An ITV documentary, Pensioners Behind Bars, looks at the elderly inmates with whom the law has caught up.
One inmate, Trevor Cairns, said: "It hits you when you're in court - you get 12 months and then you go down, you're locked up. You're locked up 23 hours a day. There's a lot of young kids on there, there's a lot of people on drugs screaming and shouting all night long."
The film includes stories of men and women who have adopted a life of crime in their later years, such as a driving instructor who became a brothel keeper, and a builder who started selling black-market cigarettes and cannabis.
The number of people over the age of 60 serving jail terms has trebled in since 1992. Pensioners are committing more crime and being given longer sentences.
Anthony McErlean, 67, is currently serving a five-year sentence for audacious fraud; he faked his own death while abroad to get his insurance company to pay out £500,000.
He was caught after police found his fingerprints on his own death certificate.
"I thought if I get sick I can't go back to the UK as a dead person and get healthcare. I'm up s**t creek without a paddle. I thought how do you un-kill yourself?" he said.
"I regret being in here, but I don't feel that I shouldn't be in here. I knew what I was doing and I knew the risks."
Another, Adele Lubin, 66, got 15 months for conspiracy to control prostitution.
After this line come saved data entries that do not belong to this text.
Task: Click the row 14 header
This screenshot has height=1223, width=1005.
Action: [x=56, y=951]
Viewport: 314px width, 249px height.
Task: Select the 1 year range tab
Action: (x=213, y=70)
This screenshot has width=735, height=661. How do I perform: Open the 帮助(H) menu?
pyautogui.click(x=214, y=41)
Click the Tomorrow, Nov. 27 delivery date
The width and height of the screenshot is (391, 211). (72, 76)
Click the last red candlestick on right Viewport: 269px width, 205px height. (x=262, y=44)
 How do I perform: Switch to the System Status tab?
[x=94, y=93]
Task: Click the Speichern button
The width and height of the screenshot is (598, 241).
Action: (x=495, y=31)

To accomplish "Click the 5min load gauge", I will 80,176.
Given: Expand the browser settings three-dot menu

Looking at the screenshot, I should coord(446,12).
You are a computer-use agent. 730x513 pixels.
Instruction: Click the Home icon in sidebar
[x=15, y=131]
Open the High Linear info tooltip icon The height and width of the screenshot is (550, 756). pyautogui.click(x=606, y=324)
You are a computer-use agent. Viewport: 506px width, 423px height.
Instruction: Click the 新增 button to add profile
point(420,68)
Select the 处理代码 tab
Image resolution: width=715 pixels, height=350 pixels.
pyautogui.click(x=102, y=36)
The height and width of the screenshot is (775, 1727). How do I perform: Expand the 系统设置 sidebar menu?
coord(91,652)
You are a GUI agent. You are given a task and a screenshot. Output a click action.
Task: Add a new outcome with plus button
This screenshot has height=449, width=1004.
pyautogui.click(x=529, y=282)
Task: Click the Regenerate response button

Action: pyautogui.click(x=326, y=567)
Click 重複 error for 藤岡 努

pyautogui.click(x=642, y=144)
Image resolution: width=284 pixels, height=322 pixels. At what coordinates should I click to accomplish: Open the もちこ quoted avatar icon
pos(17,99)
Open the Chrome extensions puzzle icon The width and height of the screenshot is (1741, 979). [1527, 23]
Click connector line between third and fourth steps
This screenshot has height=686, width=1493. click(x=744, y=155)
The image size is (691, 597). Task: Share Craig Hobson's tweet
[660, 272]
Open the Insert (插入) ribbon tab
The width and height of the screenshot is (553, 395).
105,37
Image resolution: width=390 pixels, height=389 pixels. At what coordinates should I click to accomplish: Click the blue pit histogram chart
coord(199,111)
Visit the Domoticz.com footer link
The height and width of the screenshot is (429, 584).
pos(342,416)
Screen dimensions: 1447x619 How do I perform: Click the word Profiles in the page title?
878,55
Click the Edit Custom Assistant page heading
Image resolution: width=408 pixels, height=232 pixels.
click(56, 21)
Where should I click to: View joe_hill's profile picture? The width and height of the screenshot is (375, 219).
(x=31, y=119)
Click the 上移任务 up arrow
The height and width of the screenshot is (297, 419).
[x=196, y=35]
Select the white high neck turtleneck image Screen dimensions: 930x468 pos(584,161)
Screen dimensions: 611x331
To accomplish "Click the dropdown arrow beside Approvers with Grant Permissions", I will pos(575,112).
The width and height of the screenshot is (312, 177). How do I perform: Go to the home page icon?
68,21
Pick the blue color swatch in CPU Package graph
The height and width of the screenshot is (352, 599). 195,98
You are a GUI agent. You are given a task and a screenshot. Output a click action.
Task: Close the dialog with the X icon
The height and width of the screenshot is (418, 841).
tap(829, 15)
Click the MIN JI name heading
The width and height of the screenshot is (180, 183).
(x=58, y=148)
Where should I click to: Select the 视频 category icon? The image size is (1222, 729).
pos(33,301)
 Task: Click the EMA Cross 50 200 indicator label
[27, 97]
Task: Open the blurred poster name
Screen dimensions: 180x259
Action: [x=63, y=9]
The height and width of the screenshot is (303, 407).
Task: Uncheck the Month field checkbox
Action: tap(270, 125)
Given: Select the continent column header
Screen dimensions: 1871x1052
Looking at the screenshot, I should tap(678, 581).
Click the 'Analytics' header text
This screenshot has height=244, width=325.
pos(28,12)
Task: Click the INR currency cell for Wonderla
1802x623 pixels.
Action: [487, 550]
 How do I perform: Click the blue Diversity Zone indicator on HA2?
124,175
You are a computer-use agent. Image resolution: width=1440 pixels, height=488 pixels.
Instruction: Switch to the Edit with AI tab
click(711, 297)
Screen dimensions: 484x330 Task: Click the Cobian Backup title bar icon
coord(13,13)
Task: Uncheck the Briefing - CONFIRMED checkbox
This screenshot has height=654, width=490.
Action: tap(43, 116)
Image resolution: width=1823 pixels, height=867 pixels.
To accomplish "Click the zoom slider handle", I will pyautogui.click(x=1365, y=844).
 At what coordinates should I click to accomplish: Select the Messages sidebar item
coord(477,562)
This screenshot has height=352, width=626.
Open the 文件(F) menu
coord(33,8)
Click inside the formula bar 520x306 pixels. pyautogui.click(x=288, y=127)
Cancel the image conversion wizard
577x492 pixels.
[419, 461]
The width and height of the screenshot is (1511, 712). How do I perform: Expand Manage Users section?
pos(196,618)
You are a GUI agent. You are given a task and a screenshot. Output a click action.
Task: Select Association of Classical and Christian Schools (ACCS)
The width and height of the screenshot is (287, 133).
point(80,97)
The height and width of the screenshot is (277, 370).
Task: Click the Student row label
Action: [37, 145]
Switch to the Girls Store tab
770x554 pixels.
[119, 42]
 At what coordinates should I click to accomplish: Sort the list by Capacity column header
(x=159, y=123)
She started a massage therapy business but found it was hard to make money without offering additional services.
"The phone used to ring and they would say, 'What kind of massage is it?' And I would say, 'Well it's very therapeutic, and relaxing and sensual'. And then some people would say, 'Well do you do a happy ending?' And I'd have to say, 'Yeah, no problem'.
"I never thought if I ever got caught I'd end up in jail ... I just didn't think I was doing anything too terrible."
HMP Norwich has a specialist wing to house pensioners. Governor Will Styles said: "As the prisoner population ages, our job slowly shifts away from how do we deal with rowdy 19-year-olds, to issues like how do we care for people with dementia, healthcare and mobility issues. It's more about social care and less about order and control."
The documentary also meets with elderly people who have served their time.
Freddie Foreman, a notorious bank robber and gangster in the 1960s, was released 17 years ago and we see him celebrating his 80th birthday: "Of course I'm retired. I'm entitled to be retired aren't I? I can't even run for the bus anymore, let alone anything else," he said.
Barbara Windsor, a friend of Freddie's from her marriage to bank robber Ronnie Knight, added: "[They are] naughty, naughty men, who aren't naughty no more, they can't be. Too old, they are."
Pensioners Behind Bars is on ITV at 9pm tonight (Thursday).